Una aventura de surf en el lago Titicaca

En el blog Zona de embarque, la historia de un grupo de deportistas que dejó el mar peruano para navegar las aguas de este lago con velas, tablas y canoas canadienses

Una aventura de surf en el lago Titicaca

IÑIGO MANEIRO

La frenética actividad del aeropuerto de Lima a las 7 a.m. se vio interrumpida por un trajín de tablas de surf enormes, veleros Sunfish enfundados en lonas, remos y velas de diferentes tamaños. Podría parecer que nos íbamos a recorrer algunas de las olas de los paraísos playeros del norte o del sur del Perú, pero no, nuestro destino eran las frías aguas de todos los colores del lago navegable más alto del mundo, el Titicaca.
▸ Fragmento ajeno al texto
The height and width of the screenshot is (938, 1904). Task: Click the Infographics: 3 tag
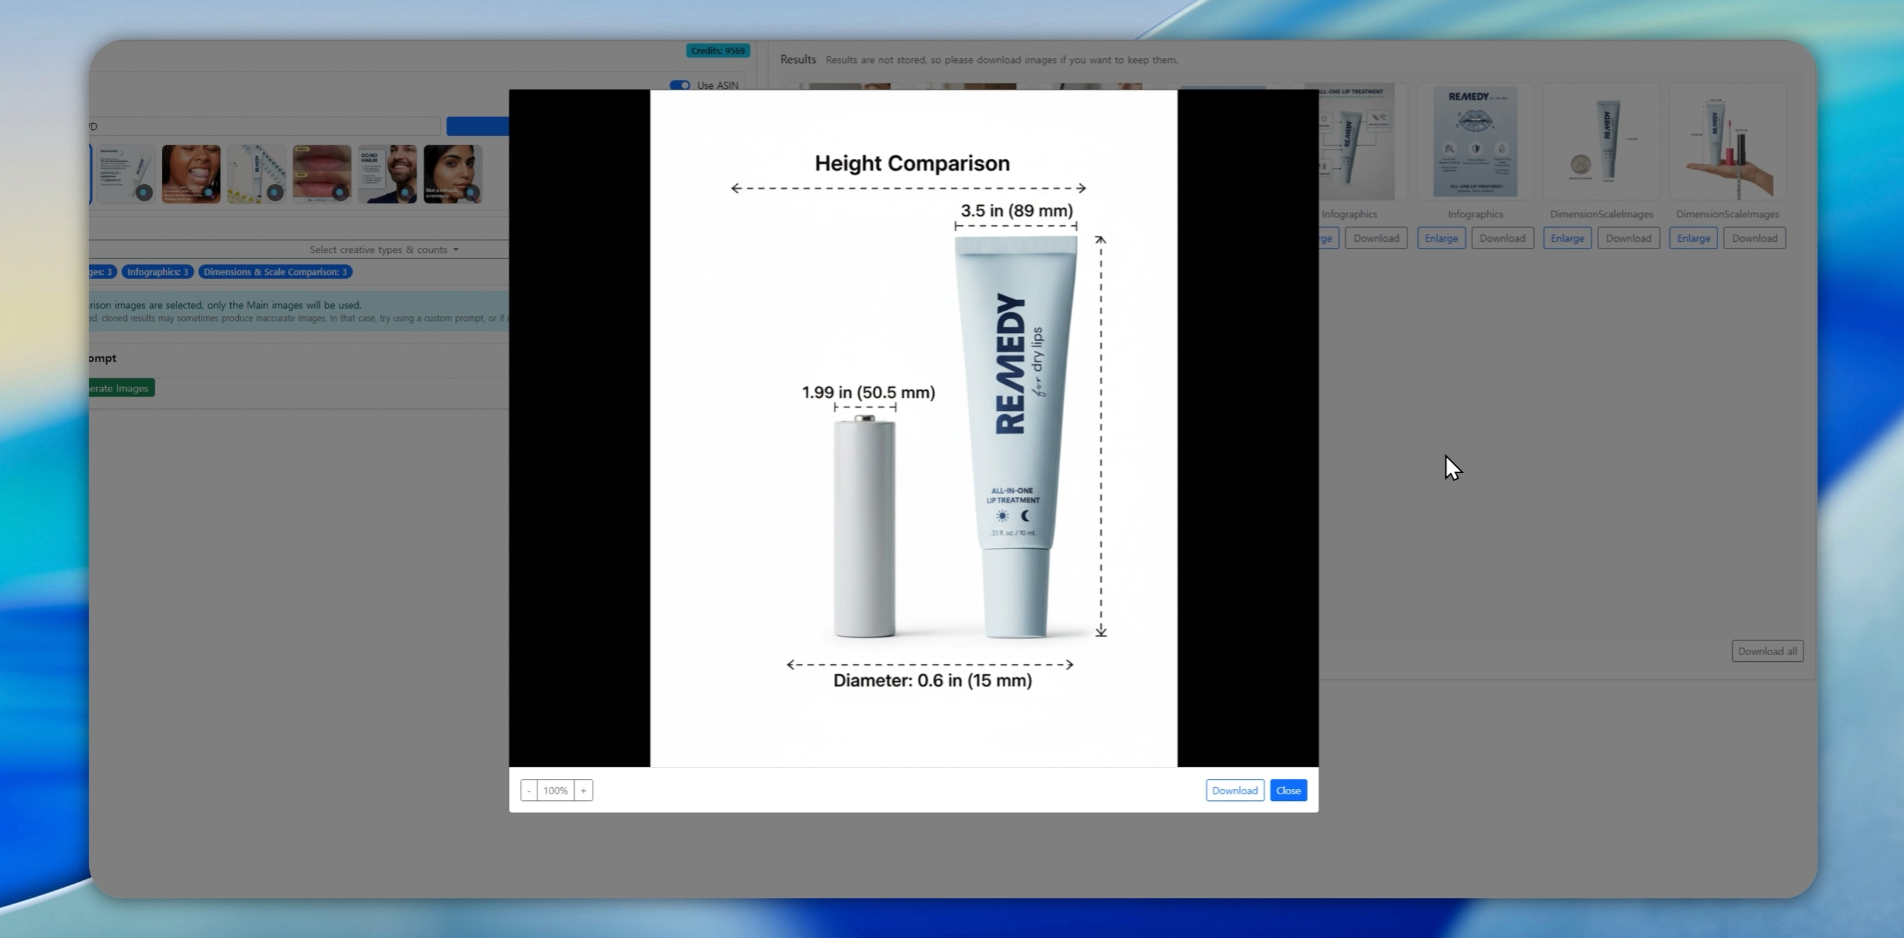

La novedad de la expedición hizo que todos los involucrados en el proceso de vuelo hasta el aeropuerto de Juliaca pusiesen lo mejor de sí para que los cientos de kilos de equipaje llegasen bien a nuestro destino. En el Altiplano, bajo un cielo azul infinito, nos esperaban las camionetas que nos llevarían hasta la comunidad Titilaka, en el distrito de Platería, a unos 85 kilómetros de Juliaca en dirección hasta la frontera de Desaguadero.

SOL Y VIENTO
En este lugar, rodeado de totorales que cambian de color con la luz del día, playas de arena junto a islotes de piedra, y donde viven más de 100 especies de aves, se encuentra el hotel boutique Titilaka que fue el encargado de convocar a varios de los mejores windsurfistas y practicantes de paddle surf del Perú. Este hotel, que integra entre su personal a los miembros de la comunidad aledaña, ofrece una gran diversidad de actividades y experiencias, desde masajes con aceites esenciales extraídos de las plantas altiplánicas, hasta travesías en bicicleta de montaña rodeadas de cerros y caseríos.